──────── DOCUMENT SECTION ────────

You can test out Docker by opening a terminal window and entering the following commands:

# Display the Docker version

docker version

# Pull and run the Hello-World image from Docker Hub

docker run hello-world

# Pull and run the Busybox image from Docker Hub

docker run busybox echo "hello, you've run busybox"

# View a list of containers that have run

docker ps -a

Note that Images are specs that define all the files and resources needed for a container to run. Many OSS images are publicly available on DockerHub. For more on Docker, see Docker Getting Started. For a complete listing of commands, see The Docker Commands

Exercise 2: Install Minikube and Kubectl

Minikube is a single-node Kubernetes cluster that makes it easy to run Kubernetes locally on your computer. We will use Minikube as the primary Kubernetes cluster to run our application on. Kubectl is a command line interface (CLI) for Kubernetes and the way we will interface with our cluster.

────────

• _CHALLENGE_:
Copy out the Docker and Minikube setup text word for word, in full.

──────── GIVEN DATA ────────

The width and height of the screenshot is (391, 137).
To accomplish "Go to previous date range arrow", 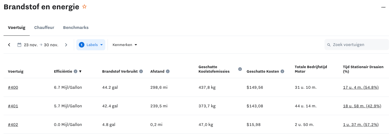I will 9,45.
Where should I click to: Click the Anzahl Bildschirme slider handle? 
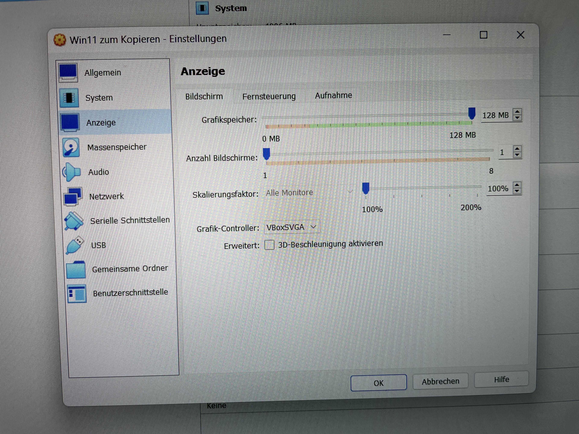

────────

• _WRITTEN ANSWER_:
You can test out Docker by opening a terminal window and entering the following commands:

# Display the Docker version

docker version

# Pull and run the Hello-World image from Docker Hub

docker run hello-world

# Pull and run the Busybox image from Docker Hub

docker run busybox echo "hello, you've run busybox"

# View a list of containers that have run

docker ps -a

Note that Images are specs that define all the files and resources needed for a container to run. Many OSS images are publicly available on DockerHub. For more on Docker, see Docker Getting Started. For a complete listing of commands, see The Docker Commands

Exercise 2: Install Minikube and Kubectl

Minikube is a single-node Kubernetes cluster that makes it easy to run Kubernetes locally on your computer. We will use Minikube as the primary Kubernetes cluster to run our application on. Kubectl is a command line interface (CLI) for Kubernetes and the way we will interface with our cluster.